At first I was terrified of the PS2 controller. WAY too many buttons levers menus and even vibrating things happening there! So I stayed away. But when 4-year-old Younger Son started kicking butt on Lego Star Wars, I decided it was time to step in. Besides they were both laughing at the hilarious cartoons at the end of the levels so I had to see what all the fun was about.

And it was fun. First it was fun because they got to laugh at how bad I was at everything. I didn’t know who my character was (there is so damn much going on in there!), I didn’t know what direction I was going. Older Son was upstage left while I was wandering downstage right, and I couldn’t figure out why I couldn’t steer (he was pulling me in, for those of you non-gamers). I pushed the wrong button all the time and they had to scold and yell at me until I got it right. It was so fun for them to know it all and for me to be the big dope.

But then I got good. I started my own version of the games and we would challenge each other. I got 46 percent done, you’re only on 43! Sweet Younger Son only wants to work on helping both Older Son and I improve our scores, he never wants to start his own game. Whose game he plays depends who he loves more that week (or who, in his opinion, needs his help the most).

When the Wii came along I wasn’t all that interested, it didn’t look as fun as the PS2 games and I couldn’t get my hands on it anyway (the boys were always fighting over it). But eventually they sucked me into that one too – we can all play at the same time! And they still love it when I lose my mind because I stink.

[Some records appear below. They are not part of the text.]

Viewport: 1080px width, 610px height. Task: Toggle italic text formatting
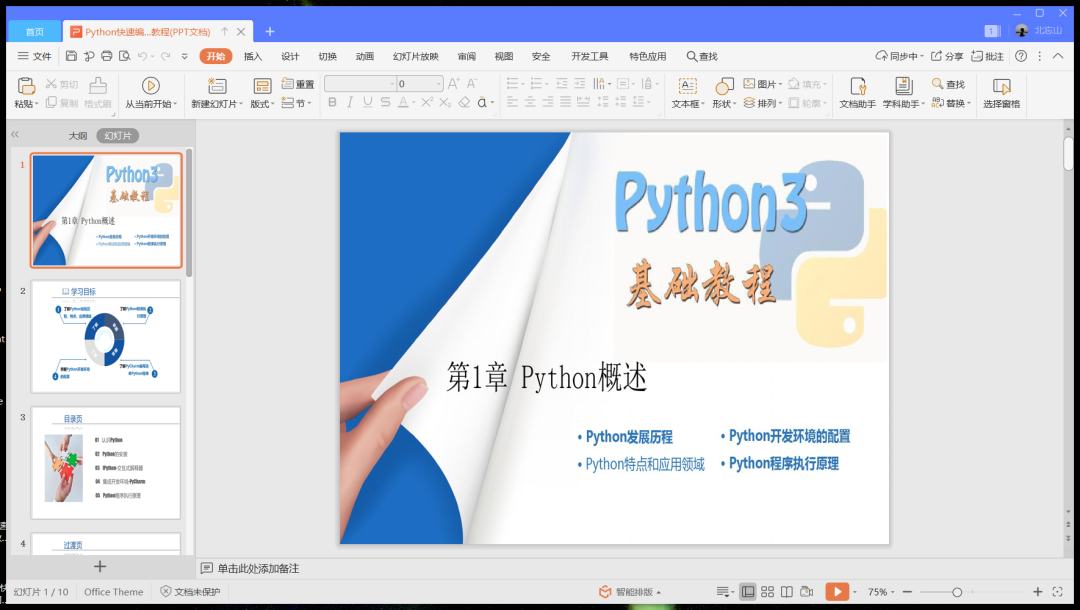350,102
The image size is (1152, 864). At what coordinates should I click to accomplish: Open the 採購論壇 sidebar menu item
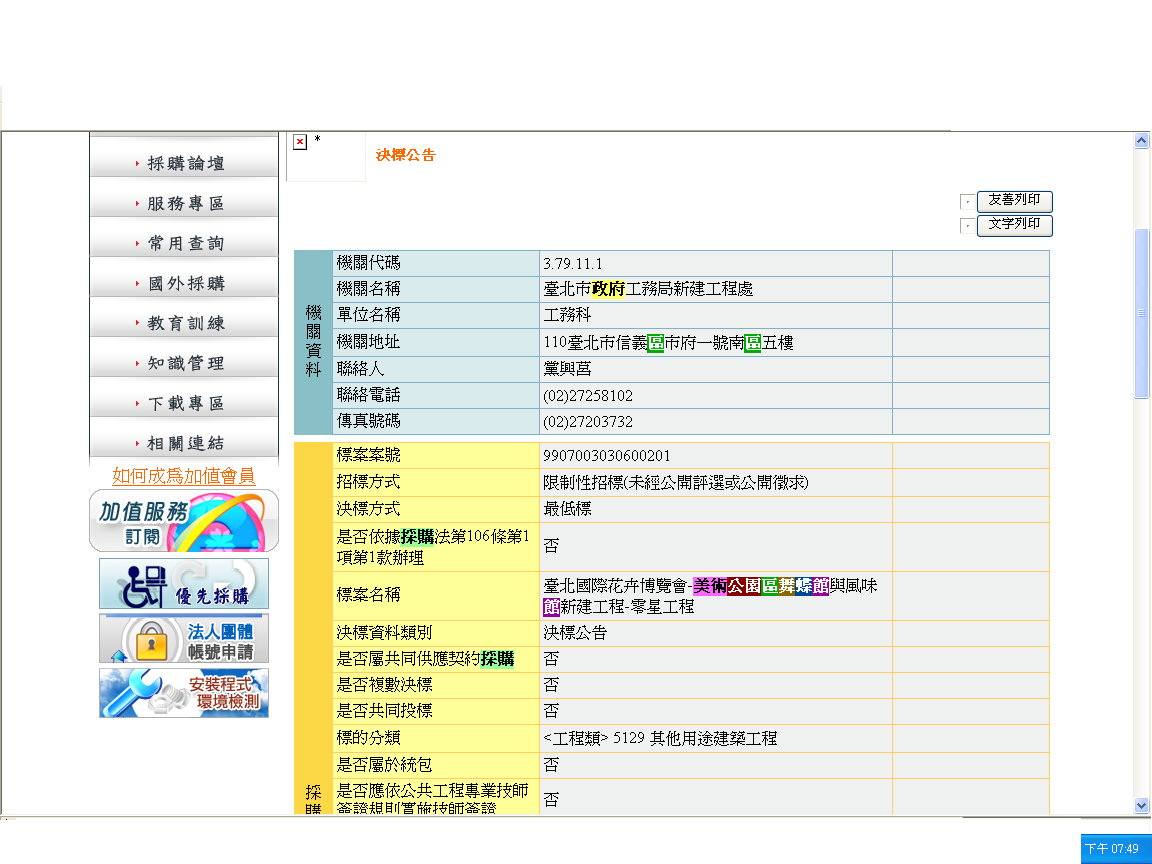(x=184, y=163)

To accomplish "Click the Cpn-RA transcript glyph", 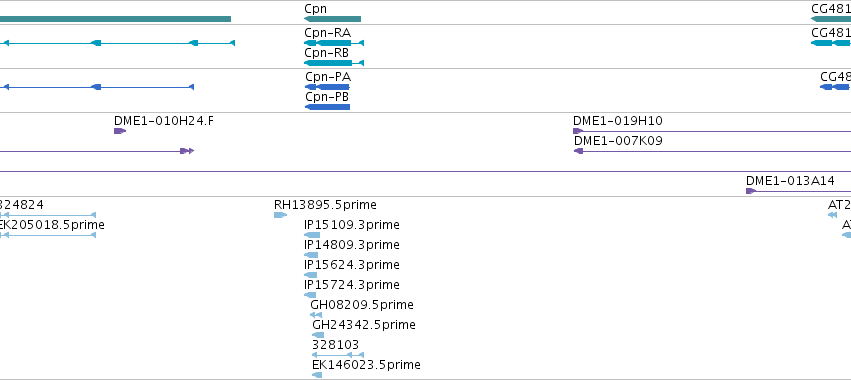I will tap(334, 43).
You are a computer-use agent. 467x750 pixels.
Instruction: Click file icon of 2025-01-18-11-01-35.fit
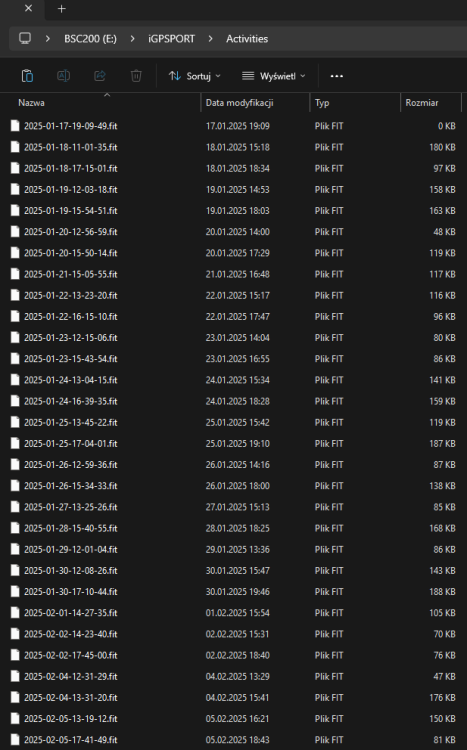(15, 147)
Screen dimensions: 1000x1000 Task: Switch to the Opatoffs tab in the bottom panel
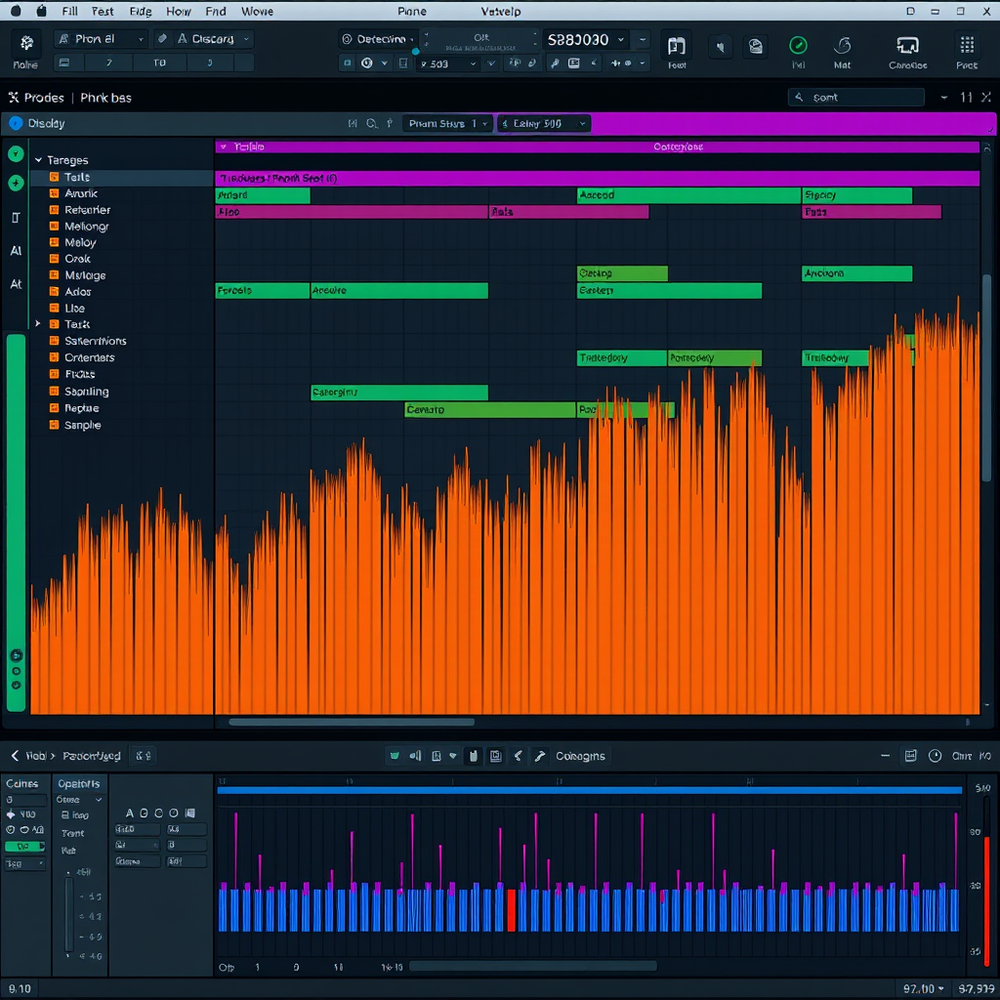[x=79, y=783]
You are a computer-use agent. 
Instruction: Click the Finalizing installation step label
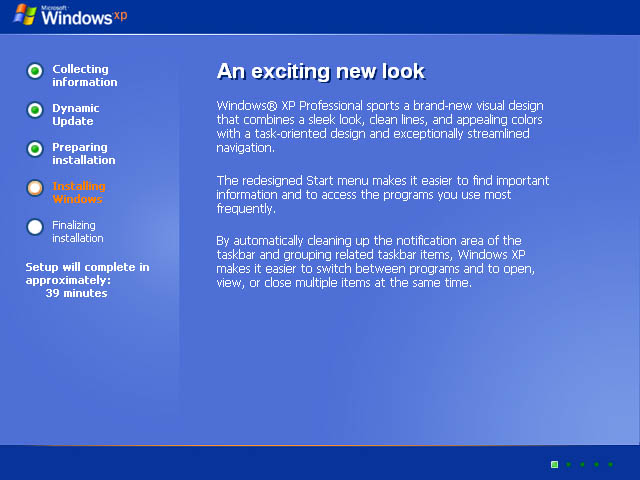click(x=78, y=231)
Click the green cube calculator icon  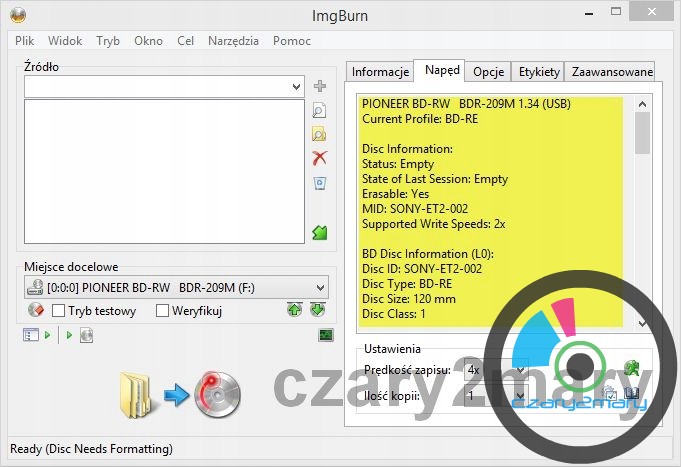(320, 233)
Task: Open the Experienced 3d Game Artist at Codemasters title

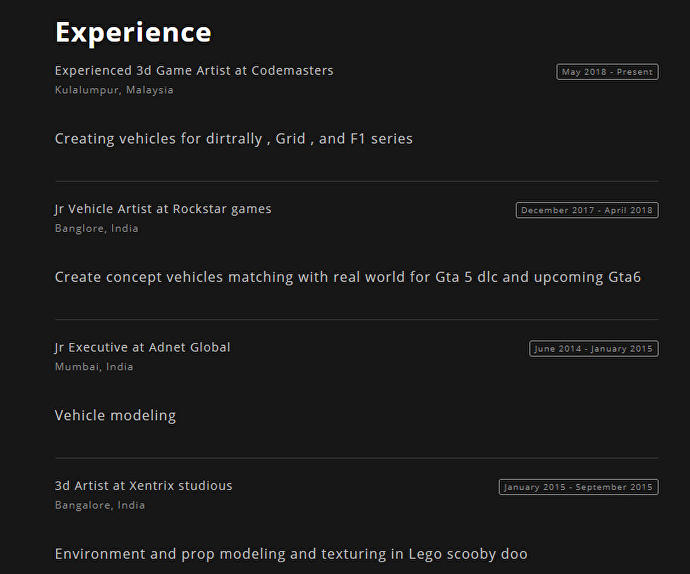Action: tap(194, 71)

Dave doesn’t play video games, so this is the one arena where I’m the cool parent. Come on, I might be mom but he’s got ALL sports and wrestling. If I even TRY to play ball I hear nothing but, “You’re just not as good as Daddy!” So when the boys want to play Wii with a grownup, it’s me they come to.

So the moral of my story? Video games are good (if you can’t go that far, just try for “not evil”). My boys are not glazed-over couch potatoes; in fact, for a while Younger Son created a video game workout. While he was playing he would be standing on the edge of the couch, bouncing up and down in time with his character, as if he was actually inside the game. I have priceless video of that somewhere.

We don’t spend hours and hours and hours and wasted hours in front of the screen (unless it’s rainy/snowy or we just got a new game). They spend most of their time doing other things, and this is just one thing for them to choose.

And you know what? We have a lot of fun together when we’re playing them. That’s all that matters to me.